Ketika Pilah Sampah Harus Menjadi Etika Kekinian
“Kesel ih, di Bandung kan banyak perguruan tinggi, malah ada ITB, kok masalah sampah aja nggak mau pada bantu.”
Curhat ibu-ibu rumah tangga yang sedang menunggu anaknya pulang sekolah ini mendominasi obrolan. Tahun 2005, kaum ibu menjadi salah satu yang paling terdampak “Bandung Lautan Sampah”, akibat lanjutan longsornya TPA Leuwigajah.
Disebut "Bandung Lautan Sampah" karena sepanjang mata memandang, hanya sampah yang terlihat. Di pingggir jalan, di tanah kosong, di pasar, bahkan sampah di tempat pembuangan sampah sementara (TPS) meluap hingga memenuhi setengah dari badan jalan.

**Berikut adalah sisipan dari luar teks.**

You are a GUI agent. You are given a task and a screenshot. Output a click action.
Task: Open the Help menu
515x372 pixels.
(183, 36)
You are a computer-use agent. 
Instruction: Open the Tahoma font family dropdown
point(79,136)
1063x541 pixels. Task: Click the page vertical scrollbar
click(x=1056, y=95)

Bisa dibayangkan nelangsanya kami, kaum ibu yang harus wara-wiri mengantar jemput anak dari sekolah dan les. Juga harus ke pasar untuk belanja sayur dan keperluan harian lainnya.
Serasa merawat keluarga agar tetap sehat di atas tumpukan sampah.
Isi
- Hikmah Dibalik Tragedi Longsor Sampah Leuwigajah
- Pilah Sampah, Agar Tidak Berlaku Zalim
- Pilah Sampah dan Serahkan pada Ahlinya
- Pilah Sampah itu Etika Kekinian
Ketika itu teknologi sampah dinggap sebagai dewa penolong. Paradigma generasi baby boomers. Gak heran perguruan tinggi, khususnya ITB yang menghasilkan banyak teknokrat menjadi sasaran umpatan.

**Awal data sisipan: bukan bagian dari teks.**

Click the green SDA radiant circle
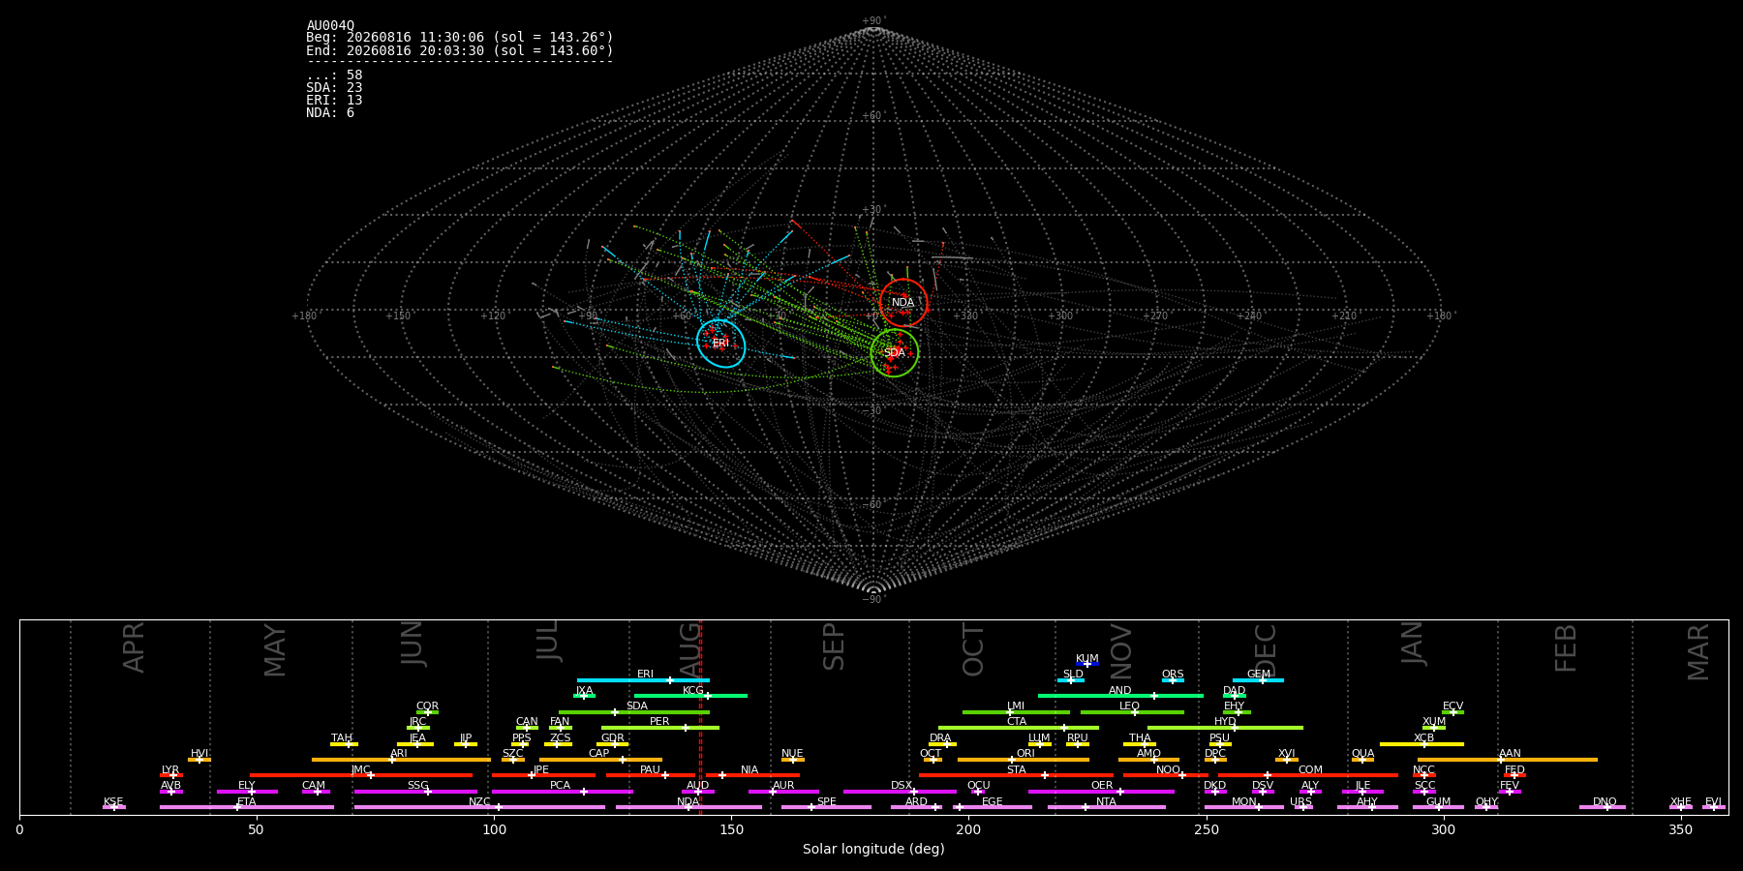Viewport: 1743px width, 871px height. coord(895,353)
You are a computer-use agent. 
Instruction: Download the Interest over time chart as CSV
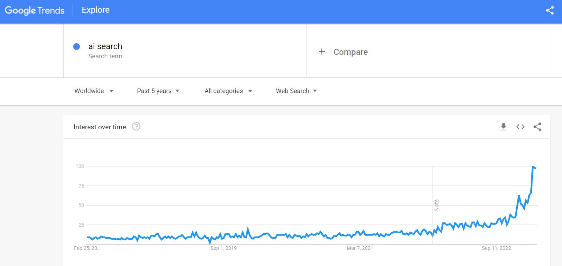coord(504,127)

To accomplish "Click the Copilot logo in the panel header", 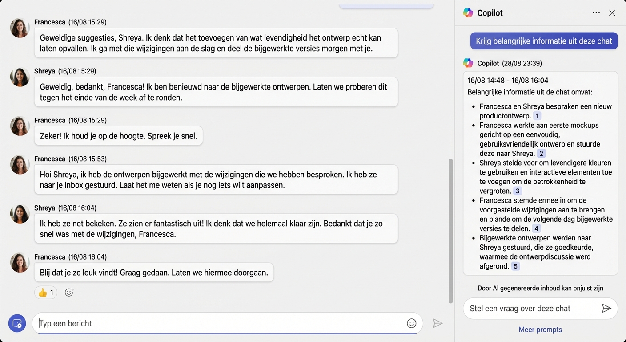I will pos(468,13).
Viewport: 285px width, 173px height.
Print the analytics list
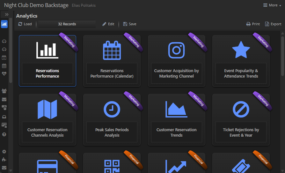[x=253, y=24]
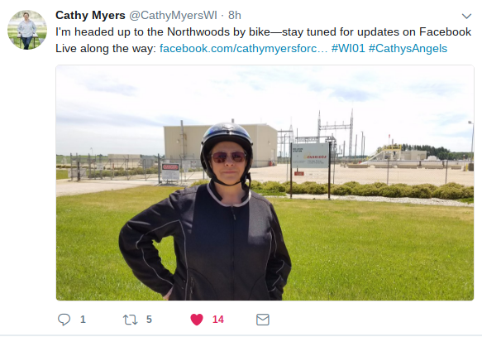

Beruntung generasi milenial tampil membawa perubahan. Mereka menegaskan bahwa kemajuan teknologi hanya akan berhasil jika diramu dengan aspek sosial, budaya, ekonomi dan politik.

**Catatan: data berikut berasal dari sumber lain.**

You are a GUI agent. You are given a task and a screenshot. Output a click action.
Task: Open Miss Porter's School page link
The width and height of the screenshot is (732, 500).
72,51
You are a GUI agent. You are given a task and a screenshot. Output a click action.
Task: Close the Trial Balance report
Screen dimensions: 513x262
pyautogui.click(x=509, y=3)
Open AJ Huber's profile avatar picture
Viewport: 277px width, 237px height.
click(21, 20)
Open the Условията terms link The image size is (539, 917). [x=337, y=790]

Jadi solusi sampah bukan penemuan teknologi, melainkan perubahan kebiasaan warga mengelola sampah.
Maka muncullah terobosan “Diet Kantong Plastik”. yang berhasil memicu tak kurang dari 41 daerah lain menelurkan keputusan “Larangan Kantong Plastik”. Kantong plastik memang nampak sepele, tapi berdampak besar, salah satunya mendorong masyarakat memilah sampah.
Kantong plastik hanya digunakan untuk belanja daging, ikan, sayur dan buah. Jenis belanjaan lain memakai tas guna ulang atau kardus bekas yang disediakan gratis oleh retail modern.
Baca juga:
Sano Mengubah Paradigma dengan Diet Kantong Plastik
Energi dari Sampah, Menunggu sentuhan Pelaku Green Jobs

sumber: freepik.com

Pilah Sampah, Agar Tidak Berlaku Zalim
“Kata pilah sampah harus menjadi kata kunci, mencampur sampah berarti telah berbuat kezaliman,” kata Abdullah Gymnastiar pada “Kajian MQ Pagi” di peringatan Hari Peduli Sampah Nasional (HPSN), 21 Februari 2021. (sumber)
Lebih lanjut Aa Gym, nama panggilan pendiri Pondok Pesantren Daarut Tauhiid ini mengusulkan untuk meresmikan SOP TPSP, singkatan dari “Tahan dari buang sampah sembarangan, Pilah dan Simpan sampah pada tempatnya dan Pungut sampah adalah sedekah.
Wuah senangnya …
Berhasill mengajak Aa Gym tentu saja merupakan prestasi. Mengingat Daarut Tauhiid mempunyai ribuan jemaah dan santri yang dengan cepat akan menularkan pada anggota keluarganya.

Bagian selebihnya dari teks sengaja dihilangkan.